As of last night, a staggering 52 murders have been carried out in our capital this year and yet our Prime Minister and political leaders seem to be burying their heads in the sand.’
He blasted Mayor Khan, Theresa May and Amber Rudd adding: “In the corridors of power this tragic toll has been met with nothing but stony silence.”
He also said that the situation in London was “the worst I’ve ever seen in my 18 years as an MP.”
He blasted Theresa May and Home Secretary Amber Rudd saying he hasn’t even had a phone call and admitted: “I’ve not even had a phone call from London Mayor Sadiq Khan.”
“Despite being at the heart of the crisis, no one has come to visit my constituency. Where is the leadership? Where is the action?”
Lammy also added: “The link with drugs gangs and organised crime is clear. Rival gangs are caught up in postcode wars, and what lies beneath the surface is a serious drug market being driven by gangsters.
It’s time to face facts — we’ve lost control of the drugs market.
We are the cocaine capital of Europe, and Britain’s illegal drugs trade is worth up to £11billion a year.
The resulting turf wars are driving violence on our streets to untenable levels.
We have a thoroughly depressing situation where children as young as 12 are being recruited as drugs mules.”
The EU Monitoring Centre For Drugs found that the UK is the heaviest user of cocaine in Europe — more than twice as many Brits use cocaine compared to the Europe average.
Worst of all, in terms of future trends, the proportion of schoolchildren who say they have taken drugs is escalating, rising from 15 per cent to 24 per cent in the two years to 2016.
Picking up drugs is as easy as ordering a pizza on Deliveroo.
You can get them on Snapchat or WhatsApp.
You can order them on the dark web and have them delivered to your home.
Despite all this, I’m hearing nothing about what we are going to do to tackle the rising drugs market.
To successfully tackle gang crime in London there needs to be a shift in understanding of the root causes of the problem. We need a coherent strategy.

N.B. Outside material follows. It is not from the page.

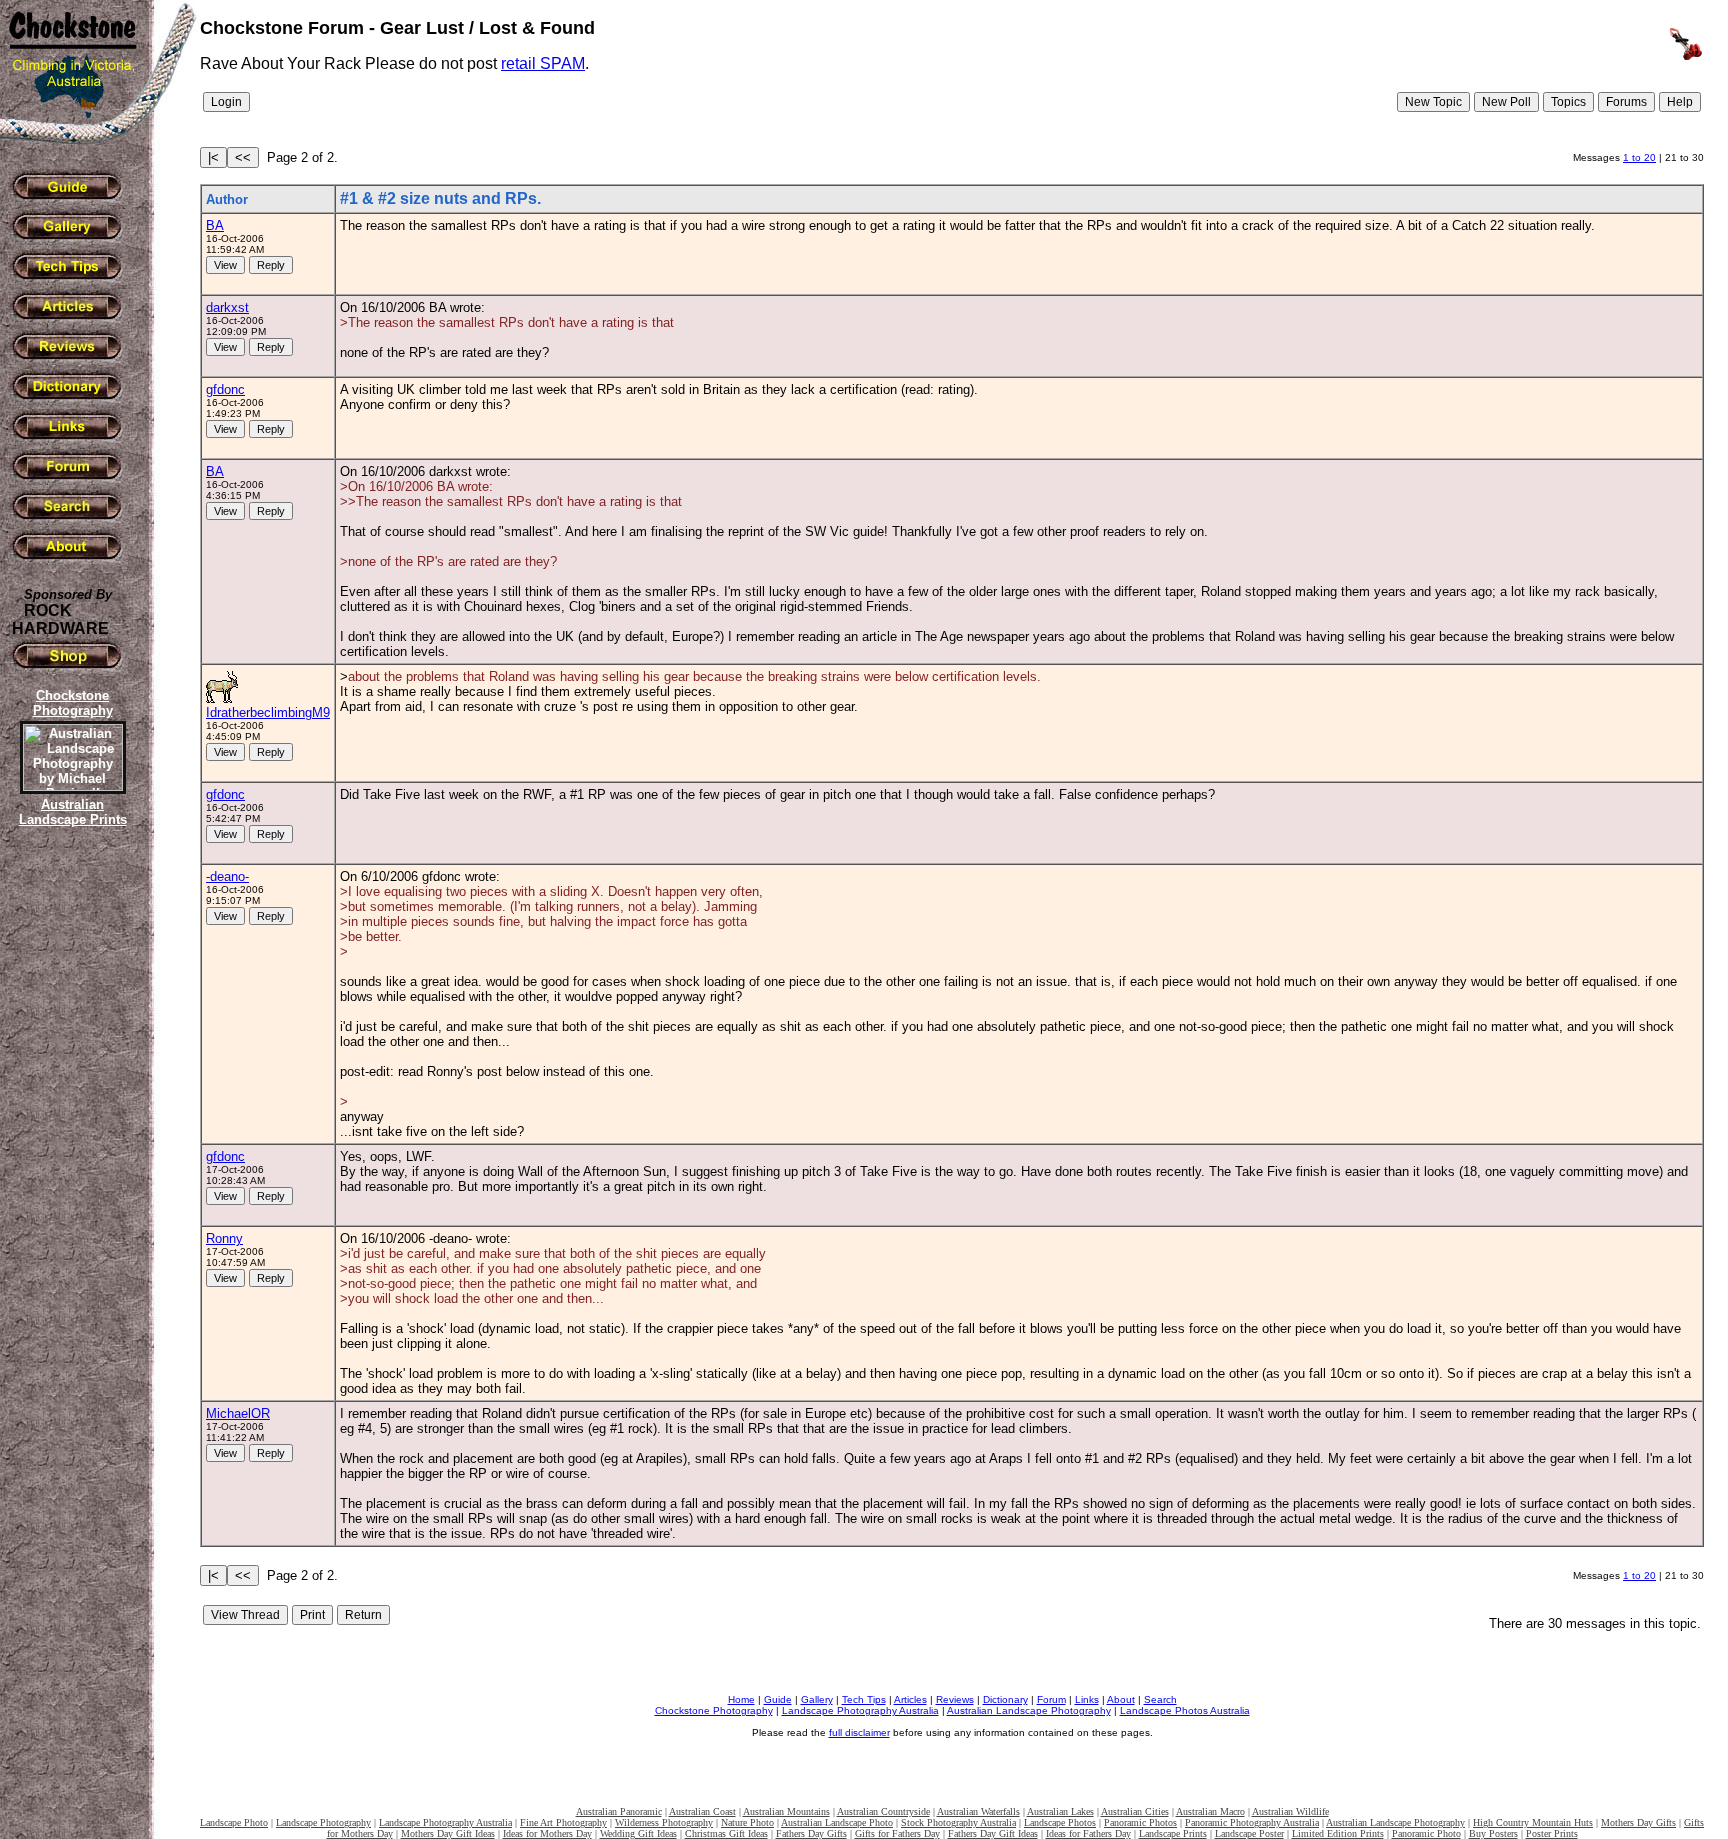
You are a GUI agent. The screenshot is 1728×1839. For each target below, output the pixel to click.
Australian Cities (1135, 1811)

There is a group of young people falling through the cracks.
They tend to come from poorer families, many of them get excluded from school very young.
Perhaps we should look to Glasgow.
But in order to deal with this issue in London we need cross-party action.
I’m sick of the issue being a political football — we need political consensus and we need to start talking.
Someone needs to pick up the phone and get all the major players round the table. Lives are on the line.